Großbölting, also „der Thomas“, so äußerte sich fast liebevoll eine Kollegin der Uni Hamburg, sei das lebende Dementi des Glaubens, Academia sei auf dieser Bildungsstufe nur eine Umschreibung für „Schlangengrube“, „Intrigenstadl“ und „missgünstige Nachrede“.
Dieser Mann, 1969 in Dingden, Nordrhein-Westfalen, zur Welt gekommen, wurde zu Recht als außergewöhnlich liebenswürdiger, umgänglicher und immer konstruktiver Kollege wahrgenommen. Es sei, als begegne einem mit ihm das Gute, das Freundliche – und diese Charakterisierung allein ist erstaunlich, kennt man sich mit universitären Binnenverhältnissen halbwegs aus.

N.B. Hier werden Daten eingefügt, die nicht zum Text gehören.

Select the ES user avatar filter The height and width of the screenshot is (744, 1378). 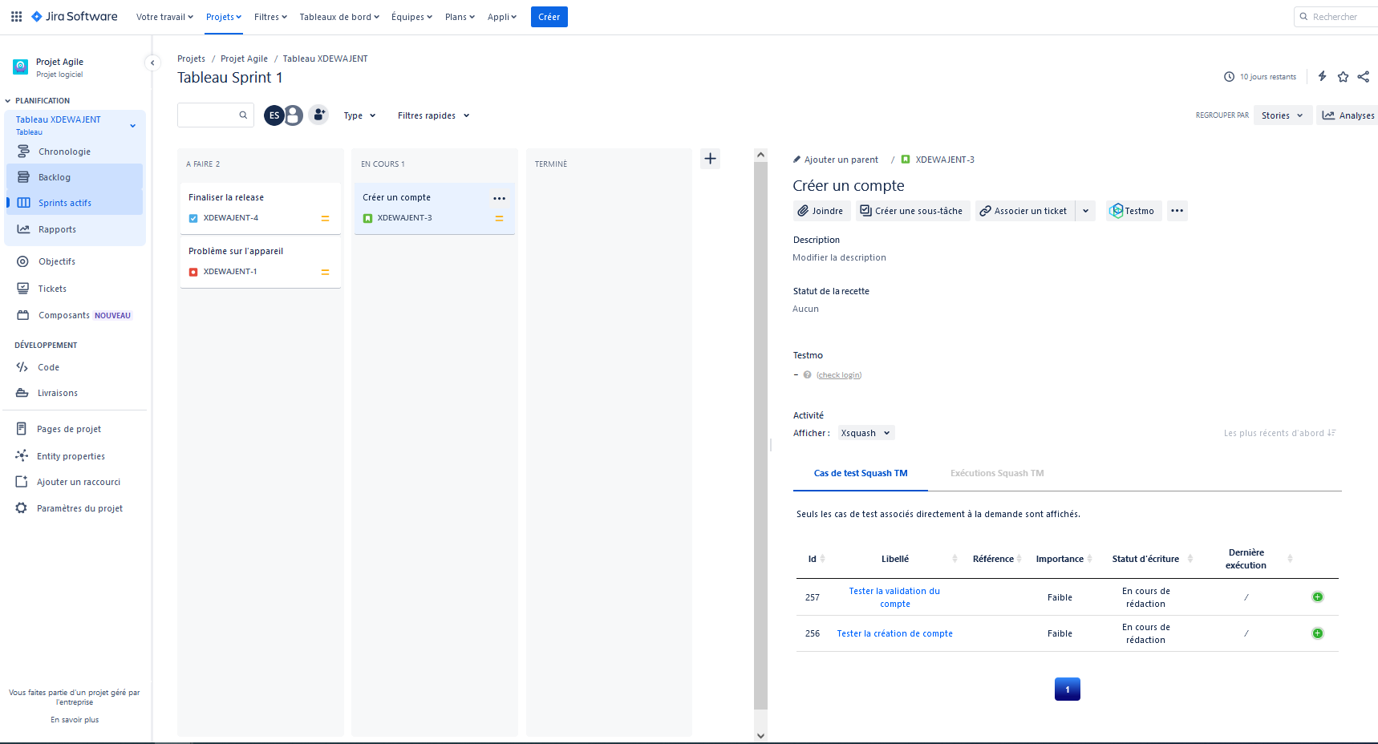(274, 115)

Als Großbölting von Münster nach Hamburg kam, ging ihm ein exzellenter Ruf voraus. In den frühen Nuller-Jahren habilitiert, zuvor und danach Engagements an den Universitäten Magdeburg, Bochum, Toronto und auch bei der Stasi-Unterlagenbehörde als Leiter der Abteilung Forschung und Bildung, kam er zu seiner letzten Position mit Arbeiten zur Geschichte des sexuellen Missbrauchs in der katholischen Kirche Deutschlands.
„Ross und Reiter“ nennen
Diese Bücher waren beispielgebend für eine historische Expertise, die nicht auf Skandalisierung zu setzen wusste, sondern auf konzise Analyse konkreter Fallstrukturen wie auch auf die Einbettung dieser Ermöglichungsverhältnisse von sexualisierter Gewalt in einer Gesellschaft, die auf allen anderen Feldern ebenso die Augen vor den Missständen verschloss.

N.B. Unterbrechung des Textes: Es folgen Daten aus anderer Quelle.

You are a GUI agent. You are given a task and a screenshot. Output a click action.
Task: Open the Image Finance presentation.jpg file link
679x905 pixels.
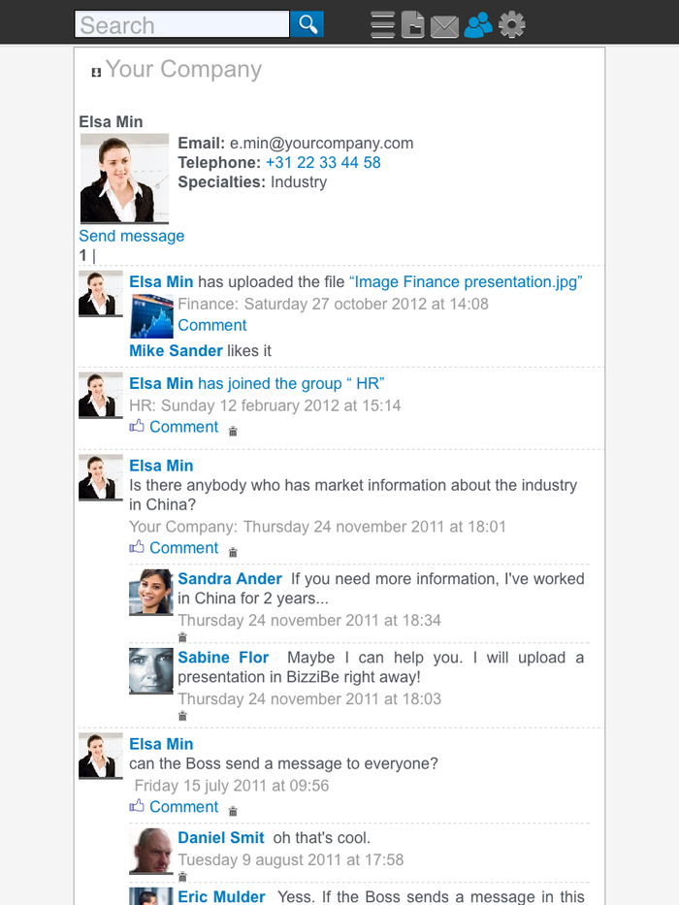[465, 282]
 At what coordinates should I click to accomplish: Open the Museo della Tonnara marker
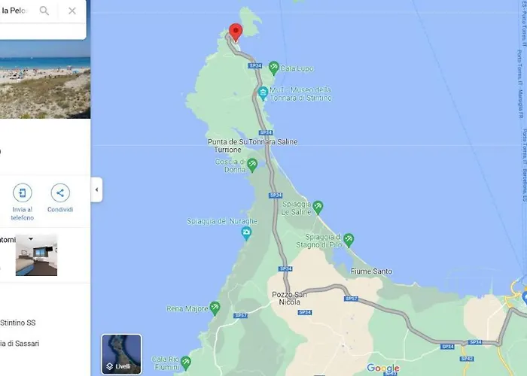[x=263, y=94]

„Ross und Reiter“ nennen, keine feige Achtsamkeit übermächtigen Strukturen wie denen des katholischen Klerus gegenüber – das war sein Credo, und dieses konnte er sich leisten, weil seine Quellenarbeit in den gar nicht mal vollständig geöffneten Archiven so präzise war: Zweifel an seinen Befunden, die die Tyrannei der Diskretion, des Schweigens durchbrachen? Unmöglich.
Womöglich war ihm – mit Kolleginnen und Kollegen, er arbeitete gern in Teams – diese Akkuratesse, diese fehlende Erweichung dem deutschen Klerus gegenüber auch aufzubringen, möglich, weil Thomas Großbölting selbst katholisch war, nicht nur zu christlichen Pflichtterminen. Er glaubte, was er glaubte – und konnte wohl auch deshalb die Misere seiner Kirche mit seinen Mitteln auf den Punkt bringen.

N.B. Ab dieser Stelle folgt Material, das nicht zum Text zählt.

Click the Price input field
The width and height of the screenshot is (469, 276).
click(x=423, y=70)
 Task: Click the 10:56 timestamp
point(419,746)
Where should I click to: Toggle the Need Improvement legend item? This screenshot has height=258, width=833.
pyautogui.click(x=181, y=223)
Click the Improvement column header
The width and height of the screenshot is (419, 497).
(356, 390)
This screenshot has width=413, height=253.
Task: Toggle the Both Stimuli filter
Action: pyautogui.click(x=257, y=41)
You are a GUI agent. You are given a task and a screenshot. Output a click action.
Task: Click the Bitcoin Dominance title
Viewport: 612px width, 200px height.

Die Forschungsstelle für Zeitgeschichte, überhaupt seine Mitarbeitenden, KollegInnen und FreundInnen erwarteten von ihm beruflich noch jede Menge, u.a. geht es in Hamburg in den nächsten Jahren um eine Art Verschmelzung der im Univiertel am Schlump beheimateten Institution mit den archivalischen Beständen des in Auflösung befindlichen (nicht universitären) Hamburger Instituts für Sozialforschung, dem mäzenatischen Projekt Jan Philipp Reemtsmas. Aber dieser Arbeit an der Zukunft Hamburger Wissenschaft mit dem Schwerpunkt Neuere Geschichte kann er sich nicht mehr widmen.
Opfer des Eisenbahnunglücks
Beim Eisenbahnunglück am Dienstag, bei dem im Süden Hamburgs ein ICE auf ein auf den Gleisen noch befindliches Heck eines Schwerlasttransporters mit hoher Geschwindigkeit auffuhr, kam Thomas Großbölting ums Leben. Er war auf dem Weg zu einem Vortrag,
Thomas Großbölting wurde 55 Jahre jung. Er hinterlässt eine trauernde Familie, seine Frau und seine vier jungerwachsenen Kinder. Mit ihnen trauern hunderte KollegInnen und die Angehörigen eines Instituts, die sich mit ihm dort wohl und in Schwung genommen fühlten.